SARACENS climbed to fourth in the Guinness Premiership after beating Northampton Saints 38-15 at Vicarage Road on Wednesday, December 27.

The Men in Black built on Kameli Ratuvou's first half score with tries for Glen Jackson, replacement and debutant Cencus Johnston and a penalty try to ease past Saints for the second time in just over a month.

Jackson, Sarries' Mr Dependable, amassed 23 points and was the clear winner in the much-vaunted battle of the illustrious fly-halves with his opposite number, Carlos Spencer, booting all his team's points before being replaced late on.

Saracens were penalised for handling in the ruck and New Zealand legend Carlos Spencer kicked his side into the lead after just two minutes.

From the restart Jackson's box kick caused panic in the Saints defence and the Kiwi kicking machine was handed the opportunity to level the scores after the visitors killed the ball in front of their own posts.

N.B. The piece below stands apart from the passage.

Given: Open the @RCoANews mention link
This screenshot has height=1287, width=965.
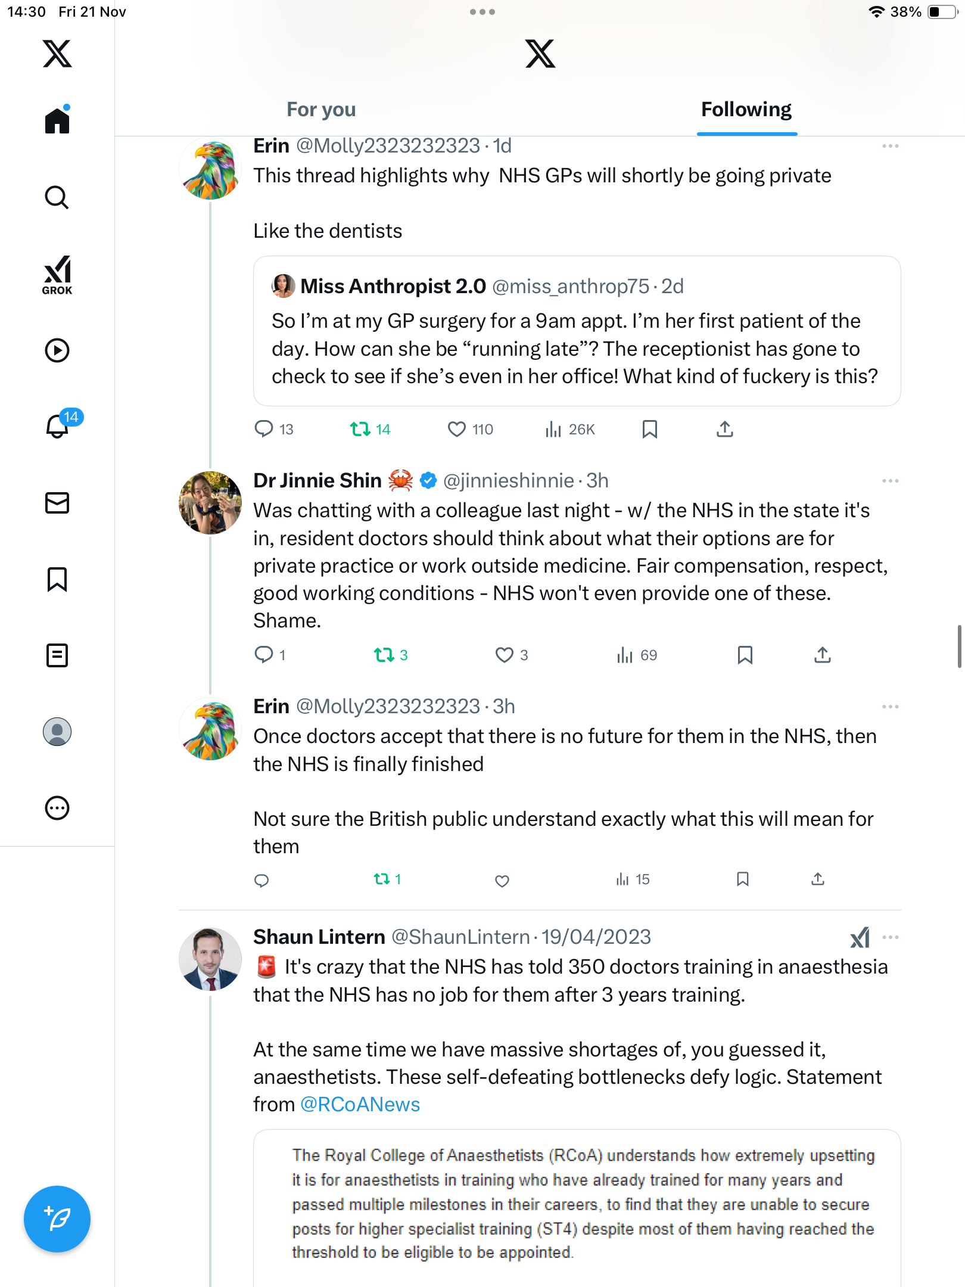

He duly dispatched the kick before Sarries carved out a slick passing attack that almost put in Tevita Vaikona on the left, but he was bundled into touch on the tryline.

Spencer and Jackson traded penalties again before the hosts struck the first meaningful blow of a fairly lacklustre first half in the 21st minute.

England number two Steve Thompson's overthrow from a lineout was collected by Shane Byrne and the Irishman set Kevin Sorrell on the charge. The veteran centre slipped the ball outside to Ratuvou who sped away and nonchalantly plopped the ball down beneath the posts.

Jackson added the extras to put Sarries 13-6 up but they conspired to allow Saints straight back into the match with an infringement from the restart.

Spencer knocked over penalties either side of another successful Jackson effort to cut Sarries' lead to a single point at the interval.

The Men in Black piled on the pressure after the break and got their reward when Jackson sold a great dummy to squeeze under the posts from close range. He converted his own score to make it 23-15 and the hosts finally started to look more resolute and patient in their approach.

Ben Skirving then broke clear from his own 22 and, with just one man to beat, his pass to the supporting David Seymour was wayward and too forceful, giving the ponytailed flanker no chance of a clean catch.

However, the number eight was let off the hook when, from the resulting scrum, Sarries turned the ball over and won a penalty which Jackson eased through the posts.

Saints, as it turned out, never looked like scoring in the second half and only served to all but hand Sarries the match when, after collapsing the scrum for the umpteenth time, referee Dave Pearson walked under the posts to award the hosts their seventh penalty try of the season. Jackson gobbled up another two points before burly prop Cencus Johnston entered the fray to a huge cheer.

Former Sarries player Robbie Kydd was sent to the cooler for a high tackle on Ratuvou and Johnston stormed over from a catch and drive to give the Men in Black the bonus point.